Ohio State Highway Patrol investigators said the rig should not have been on the road. Two of the truck’s 10 brakes were defective, they said, and the 18-wheeler also had a flat tire. The only person injured in the Dublin crash was the truck driver, who reportedly lost control of the truck in a traffic circle, causing the rig to overturn.
Fortunately, there were no other injuries, but the potential for tragedy was clearly there.
The Akron fuel transport company was involved in a fiery crash earlier this year when another tanker overturned and caught fire on I-270 South directly beneath an I-70 overpass. Roaring flames were fed by 10,000 gallons of fuel, news reports at the time stated.
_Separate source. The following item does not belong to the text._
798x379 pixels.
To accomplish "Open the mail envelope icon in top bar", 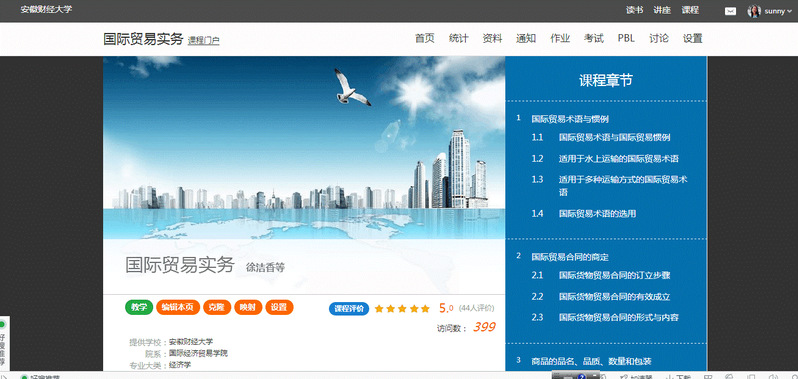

The trucking company will reportedly be presented with a bill that could exceed $2 million for damages.
These incidents illustrate vivid dangers such as roiling smoke and flames, but also unseen threats such as defective brakes and drivers insufficiently trained to cope with ordinary road features. Let’s hope this company and others hauling hazardous materials increase their safety efforts so that fewer crashes occur and fewer truckers and other motorists are injured.
People hurt in collisions with large commercial trucks often suffer severe injuries that require surgeries and long-term medical treatments. When the trucking company ignores routine maintenance and driver training, an experienced Akron personal injury attorney holds them accountable for the harm caused.